▶ _WHAT IS NEEDED_: Verbatim copy without images: return all of the data as it stands.

▶ _GIVEN DATA_:
"""
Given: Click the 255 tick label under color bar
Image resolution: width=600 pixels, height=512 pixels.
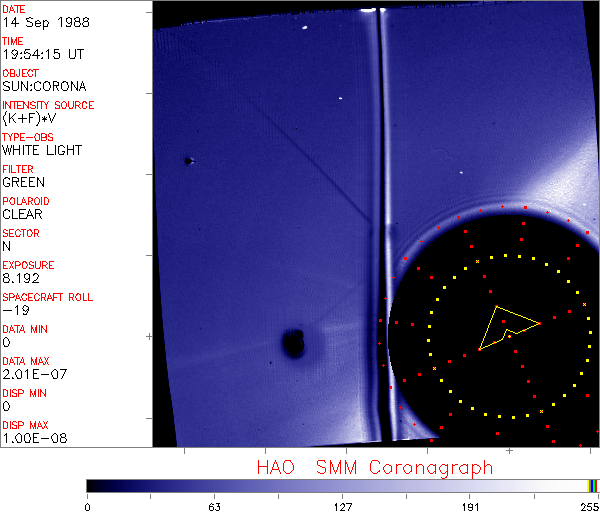Looking at the screenshot, I should point(587,506).
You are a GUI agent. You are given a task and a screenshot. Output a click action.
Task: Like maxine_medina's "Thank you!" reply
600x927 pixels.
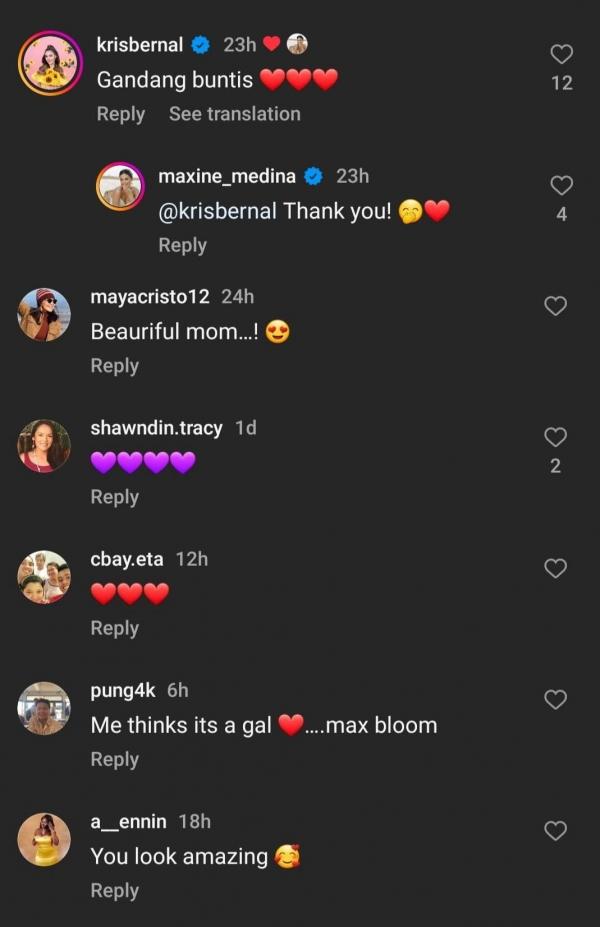[562, 185]
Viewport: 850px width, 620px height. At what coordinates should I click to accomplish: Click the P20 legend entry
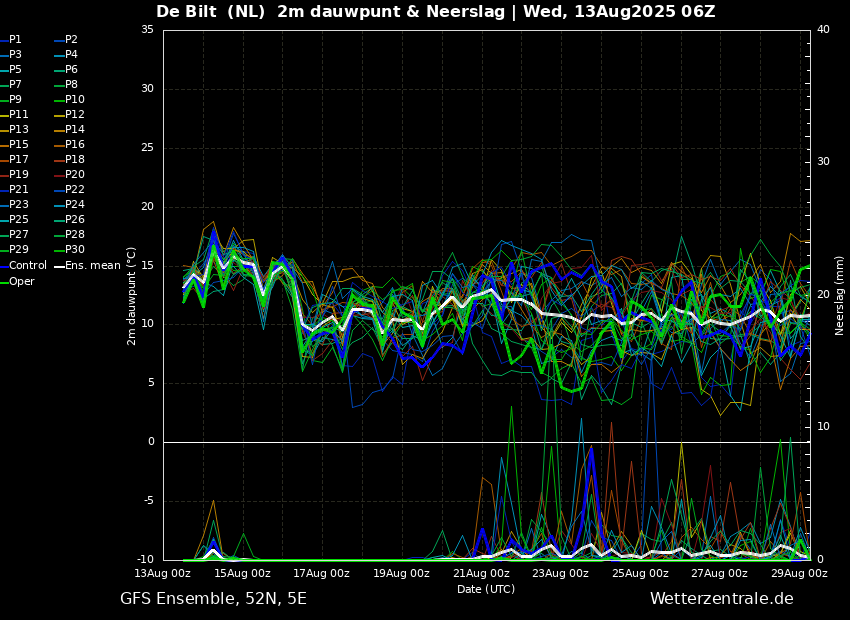[75, 175]
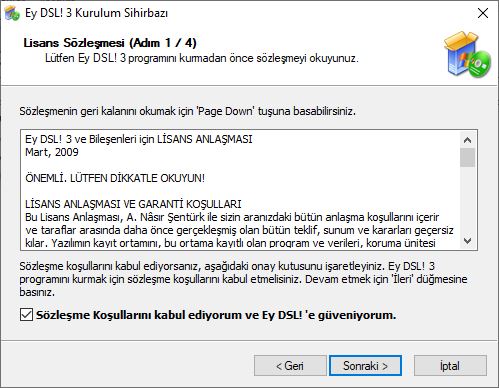The height and width of the screenshot is (388, 499).
Task: Click the paragraph about accepting license terms
Action: click(x=243, y=279)
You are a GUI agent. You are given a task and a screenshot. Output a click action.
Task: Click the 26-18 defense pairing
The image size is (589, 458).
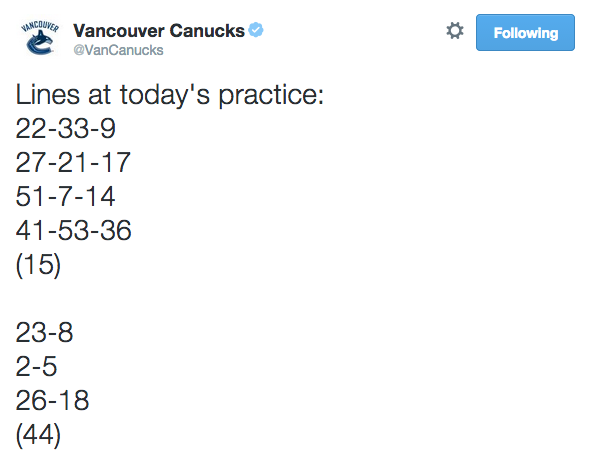52,400
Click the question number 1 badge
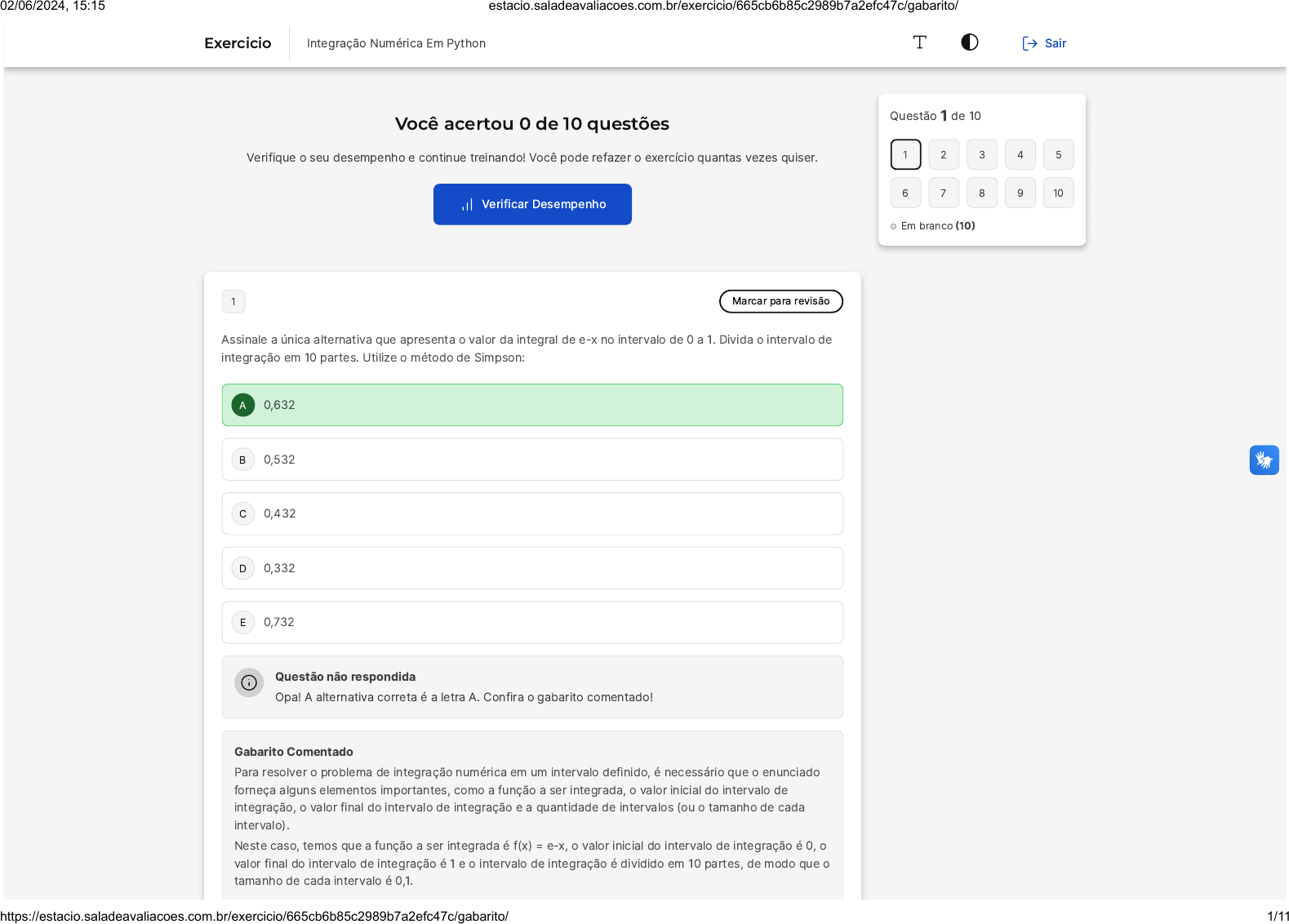This screenshot has width=1289, height=924. coord(233,302)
"""
▶ _SOLUTION BELOW_:
Given: Click the 255 tick label under color bar
Image resolution: width=600 pixels, height=512 pixels.
Looking at the screenshot, I should point(587,506).
You are a GUI agent. You are given a task and a screenshot. Output a click action.
Task: Like maxine_medina's "Thank you!" reply
600x927 pixels.
[562, 185]
Viewport: 850px width, 620px height. At what coordinates should I click to accomplish: Click the P20 legend entry
[75, 175]
The height and width of the screenshot is (388, 499).
Task: Click the paragraph about accepting license terms
Action: click(x=243, y=279)
You are a GUI agent. You are given a task and a screenshot. Output a click action.
Task: Click the 26-18 defense pairing
The image size is (589, 458).
52,400
Click the question number 1 badge
This screenshot has width=1289, height=924. coord(233,302)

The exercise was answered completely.